(PROVIDED DATA):

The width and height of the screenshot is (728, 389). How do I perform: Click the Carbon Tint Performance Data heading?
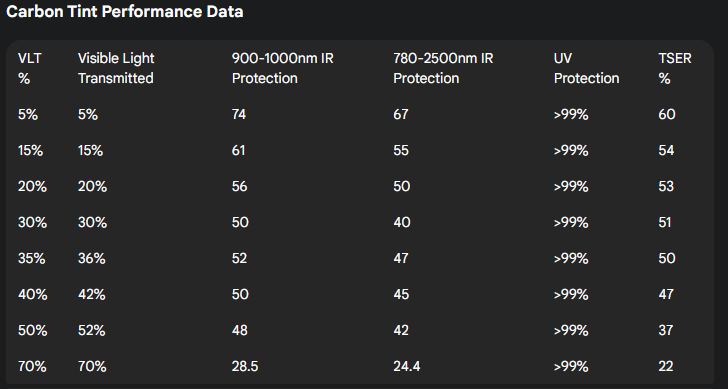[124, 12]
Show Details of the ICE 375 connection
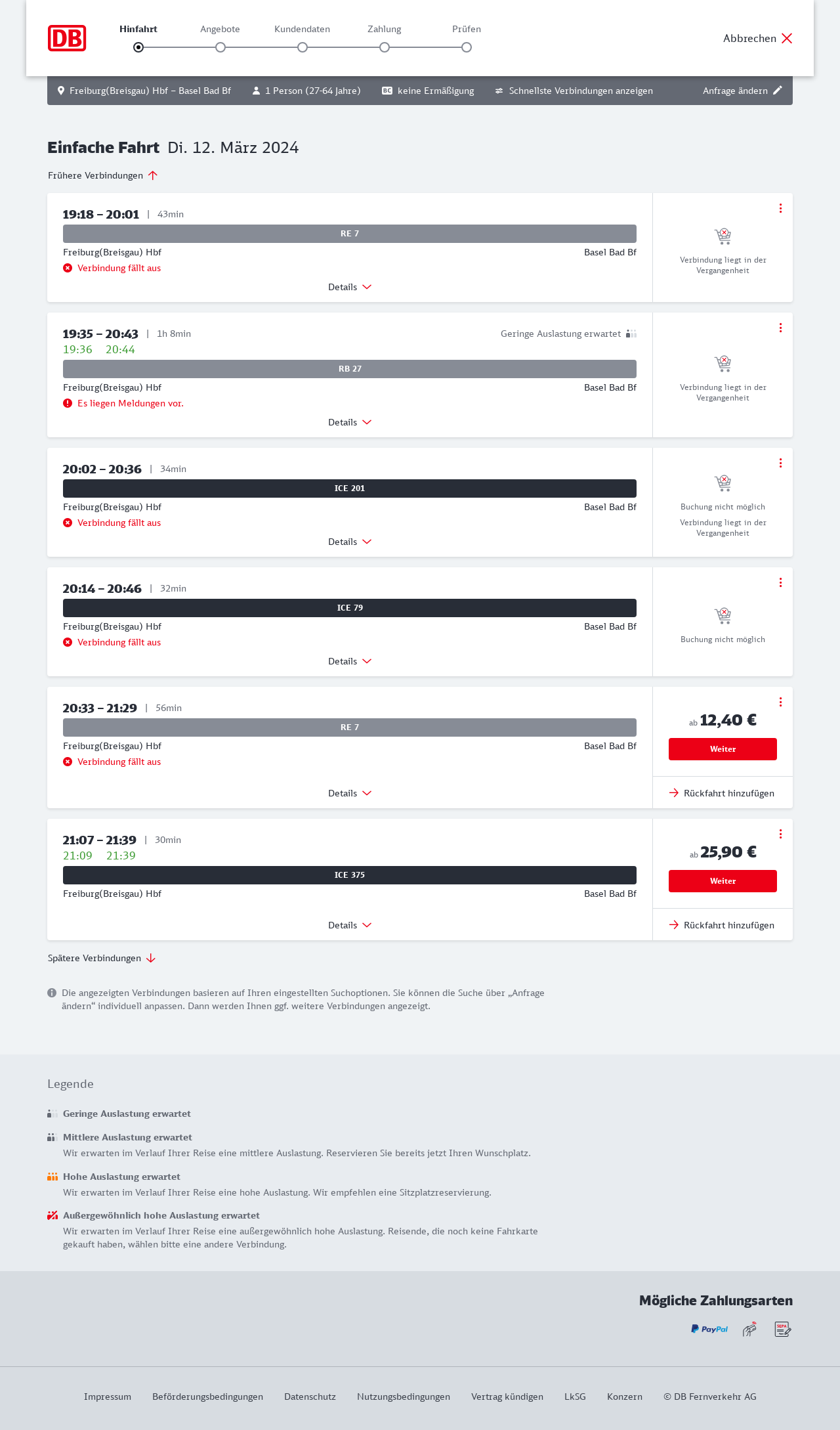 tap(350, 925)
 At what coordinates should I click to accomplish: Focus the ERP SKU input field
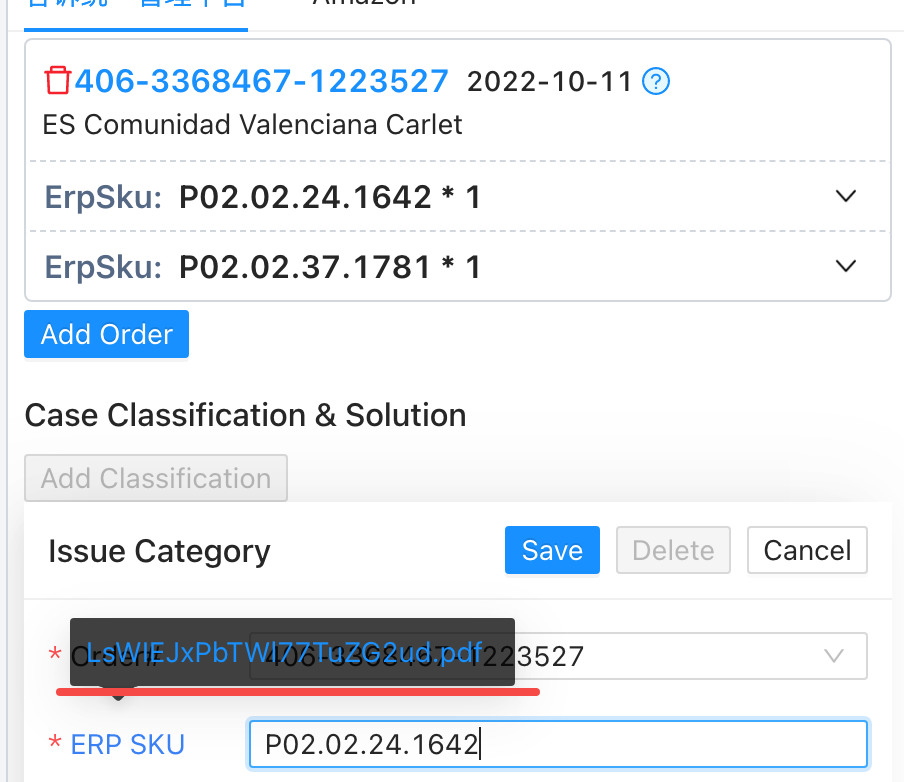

...

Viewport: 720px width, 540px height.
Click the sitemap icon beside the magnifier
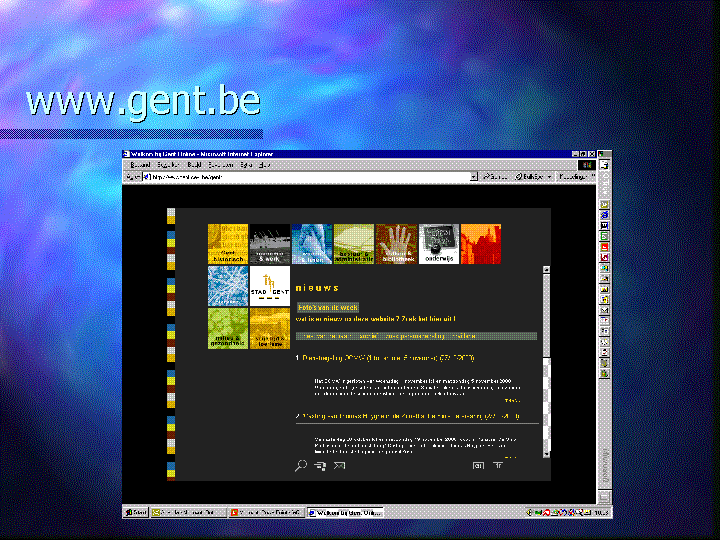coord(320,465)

(EXERCISE BRIEF):
Write out word for word the lines above that run from the one with "Show Details of the ICE 375 connection" to the one with "At what coordinates". Include both end lines; exclude the images.

(RESULT FOR THIS TASK):
Show Details of the ICE 375 connection
 tap(350, 925)
 At what coordinates should I click to accomplish: Focus the ERP SKU input field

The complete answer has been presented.